Would it made a difference if the Germans had as many of these as the Americans and British had of their Liberty/Mark tanks?
Yes, but at that time the turnip winter was already a thing and the US was mobilizing.
It would have bought some time.
>>1437357
>Turnip Winter
wut?
>>1437365
Not him, but a bad food situation in Germany as the war dragged in, due to the blockade and drafting people ordinarily working in agriculture.
>>1437365
https://en.wikipedia.org/wiki/Turnip_Winter
>>1437373
>bad food situation
Nigga just demand food from the BTFO'd ruskies under threat of another ass whoopin'.
>>1437445
Not possible until the treaty of Brest-Litovsk, by which point the horrific 1917 winter was already over.
Plus, in practice, taking over a huge chunk of territory required feeding your new subjects, and revolutionizing agriculture over a pretty poor area while you're fighting a deadly conflict isn't easy.
>>1437445
>I know literally nothing about WW1: The Post
Germany had established a colony in the occupied Baltic territories very early in the war known as Ober Ost with the intention of doing exactly that. On top of keeping the populace on starvation rations and extracting all the food they could, they relied on lots of forced labor. And even then, they couldn't even get a net profit out of there.
To a much more limited degree, they did the same in occupied Belgium and France, taking what food they could while leaving slightly reduced rations for the locals.

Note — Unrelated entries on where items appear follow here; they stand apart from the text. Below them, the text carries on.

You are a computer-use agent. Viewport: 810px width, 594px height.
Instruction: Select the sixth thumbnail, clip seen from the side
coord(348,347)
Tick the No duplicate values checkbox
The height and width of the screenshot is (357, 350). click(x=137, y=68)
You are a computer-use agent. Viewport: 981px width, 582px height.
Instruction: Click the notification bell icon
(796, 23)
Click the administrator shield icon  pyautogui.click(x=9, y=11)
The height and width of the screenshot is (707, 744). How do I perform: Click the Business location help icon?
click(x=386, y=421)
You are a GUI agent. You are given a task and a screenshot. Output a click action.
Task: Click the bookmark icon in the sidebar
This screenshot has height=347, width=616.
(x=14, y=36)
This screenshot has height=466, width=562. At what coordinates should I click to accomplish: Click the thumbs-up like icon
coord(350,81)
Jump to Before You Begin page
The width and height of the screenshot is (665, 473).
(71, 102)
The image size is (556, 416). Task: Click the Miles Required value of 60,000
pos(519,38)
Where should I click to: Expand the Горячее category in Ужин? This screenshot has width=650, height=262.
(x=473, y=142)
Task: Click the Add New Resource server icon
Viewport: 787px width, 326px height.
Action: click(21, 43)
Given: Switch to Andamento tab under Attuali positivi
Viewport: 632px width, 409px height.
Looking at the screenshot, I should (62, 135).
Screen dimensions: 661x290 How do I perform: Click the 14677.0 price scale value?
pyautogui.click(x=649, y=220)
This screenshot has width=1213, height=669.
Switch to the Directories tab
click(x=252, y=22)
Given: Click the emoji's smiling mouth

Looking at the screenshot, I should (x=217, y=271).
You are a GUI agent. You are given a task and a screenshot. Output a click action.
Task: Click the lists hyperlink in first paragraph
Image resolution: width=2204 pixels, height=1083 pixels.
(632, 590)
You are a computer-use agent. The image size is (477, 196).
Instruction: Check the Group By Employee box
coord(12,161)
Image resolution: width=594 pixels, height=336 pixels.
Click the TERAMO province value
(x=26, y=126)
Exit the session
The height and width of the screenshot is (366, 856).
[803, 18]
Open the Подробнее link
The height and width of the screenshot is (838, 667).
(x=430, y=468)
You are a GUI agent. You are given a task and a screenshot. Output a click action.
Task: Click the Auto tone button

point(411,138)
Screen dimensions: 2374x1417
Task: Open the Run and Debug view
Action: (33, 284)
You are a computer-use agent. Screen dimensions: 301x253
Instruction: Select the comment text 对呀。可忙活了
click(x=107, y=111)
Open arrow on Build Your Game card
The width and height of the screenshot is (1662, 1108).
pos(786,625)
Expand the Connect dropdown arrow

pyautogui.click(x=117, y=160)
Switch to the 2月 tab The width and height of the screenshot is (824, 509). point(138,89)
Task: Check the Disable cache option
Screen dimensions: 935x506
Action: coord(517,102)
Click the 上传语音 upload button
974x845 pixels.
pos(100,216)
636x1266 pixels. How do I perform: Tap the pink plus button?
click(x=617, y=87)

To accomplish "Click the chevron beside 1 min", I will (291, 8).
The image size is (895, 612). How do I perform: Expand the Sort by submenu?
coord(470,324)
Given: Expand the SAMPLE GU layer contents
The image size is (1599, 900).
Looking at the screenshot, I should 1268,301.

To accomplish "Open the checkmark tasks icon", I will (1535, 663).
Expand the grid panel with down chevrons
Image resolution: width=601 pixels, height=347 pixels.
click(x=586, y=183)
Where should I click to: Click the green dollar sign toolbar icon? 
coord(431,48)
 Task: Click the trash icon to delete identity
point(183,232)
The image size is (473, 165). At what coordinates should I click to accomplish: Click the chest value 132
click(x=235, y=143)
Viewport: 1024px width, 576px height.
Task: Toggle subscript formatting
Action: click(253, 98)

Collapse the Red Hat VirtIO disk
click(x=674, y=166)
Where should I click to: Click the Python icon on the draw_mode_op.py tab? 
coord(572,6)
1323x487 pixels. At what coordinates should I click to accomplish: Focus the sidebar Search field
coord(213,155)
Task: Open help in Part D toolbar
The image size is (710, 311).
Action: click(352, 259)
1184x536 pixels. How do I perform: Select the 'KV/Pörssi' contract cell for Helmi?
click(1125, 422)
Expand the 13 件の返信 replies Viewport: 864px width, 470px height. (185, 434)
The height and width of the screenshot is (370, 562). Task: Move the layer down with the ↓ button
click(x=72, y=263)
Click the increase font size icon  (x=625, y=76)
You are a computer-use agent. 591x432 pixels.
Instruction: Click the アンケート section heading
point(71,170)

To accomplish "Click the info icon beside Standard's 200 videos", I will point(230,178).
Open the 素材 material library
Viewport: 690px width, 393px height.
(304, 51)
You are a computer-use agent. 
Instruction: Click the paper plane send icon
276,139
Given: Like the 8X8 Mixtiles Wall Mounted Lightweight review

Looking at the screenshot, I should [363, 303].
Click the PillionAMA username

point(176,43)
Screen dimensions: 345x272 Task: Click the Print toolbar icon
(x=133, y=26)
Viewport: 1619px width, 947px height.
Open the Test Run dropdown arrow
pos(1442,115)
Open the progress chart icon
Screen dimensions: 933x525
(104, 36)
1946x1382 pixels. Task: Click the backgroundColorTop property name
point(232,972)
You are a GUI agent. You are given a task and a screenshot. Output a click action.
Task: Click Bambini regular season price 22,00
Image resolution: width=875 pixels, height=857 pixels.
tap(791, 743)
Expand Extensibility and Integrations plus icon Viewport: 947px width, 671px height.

And to make the situation so much worse, Germany was also having to support Austria. Galicia was pillaged in 1914 and never really recovered, destroying the breadbasket of the Hapsburg empire. Already faced with food shortages, the Austrian half of the empire was hit harder because the Hungarians refused to export food, instead keeping domestic production reserved for ethnic Magyars. That meant the Austrians were having to import food from Germany, and Germany was forced to give what it could to them lest their only major ally drop out of the war.
>>1437352
>Would it made a difference if the Germans had as many of these as the Americans and British had of their Liberty/Mark tanks?
No, not really. The defeat of Germany while ultimately also manifested at the operational and tactical levels - where the presence of tanks might have been noticed - was chiefly a strategic, logistical and industrial/economic achievement.
>>1437352
No, not unless you first remove the jewish backstabbers.